Thoughts of LLM and UI VISION Integration Test

I’ve spent the last couple of days testing the integration between UI Vision and LLM. Here are my observations and thoughts:

  1. AiComputerUse consumes a significant number of tokens. Integrating with open-source LLMs, such as Meta or Qwen, locally might be a more efficient approach.
  2. I’m unsure how to leverage AiComputerUse to manage internal enterprise applications, like internal forms and CRM systems. However, if ComputerUse can automate tasks based on prompts, it could reduce RPA development work and focus on data and prompt preparation. This could be the future of RPA development.
  3. Existing prompted instructions, such as AIScreenXY, help handle dynamic web responses and minimize change requests due to business design changes. I’m excited to explore integrating these features with popular LLMs like OpenAI, Azure OpenAI, Gemini, and DeepSeek. It’s thrilling to test LLMs with RPA and manage mouse movements, clicks, and content filling.

Please continue the excellent work and provide more integration options with different LLMs.

Thanks!

1 Like

Thanks for testing our LLM integration. Some thoughts:

  1. AiComputerUse uses the Claude Computer Use interface. To my knowledge, Meta, Qwen, DeepSeek, Mistral etc have no comparable feature yet. By contrast, AIScreenXY and especially aiPrompt could be connected to our other LLM providers. We will do this when there is enough demand for it and/or as part of our free tech support for Enterprise Customers.

• DATASET EXCERPTS:
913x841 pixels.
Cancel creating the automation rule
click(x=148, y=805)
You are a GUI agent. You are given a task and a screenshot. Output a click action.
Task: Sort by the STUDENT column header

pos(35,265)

• WORK TO COMPLETE:
a) Name every popular LLM that the forum thread's first post says the writer wants to try integrating with the prompted instructions.
b) According to the reply in the forum thread, which interface does AiComputerUse use?
c) Write out the forum thread's text starting at "Thanks for testing" and ending at "for Enterprise Customers.".

• RESPONSE LIST:
a) OpenAI, Azure OpenAI, Gemini, DeepSeek

b) The Claude Computer Use interface.

c)
Thanks for testing our LLM integration. Some thoughts:

  1. AiComputerUse uses the Claude Computer Use interface. To my knowledge, Meta, Qwen, DeepSeek, Mistral etc have no comparable feature yet. By contrast, AIScreenXY and especially aiPrompt could be connected to our other LLM providers. We will do this when there is enough demand for it and/or as part of our free tech support for Enterprise Customers.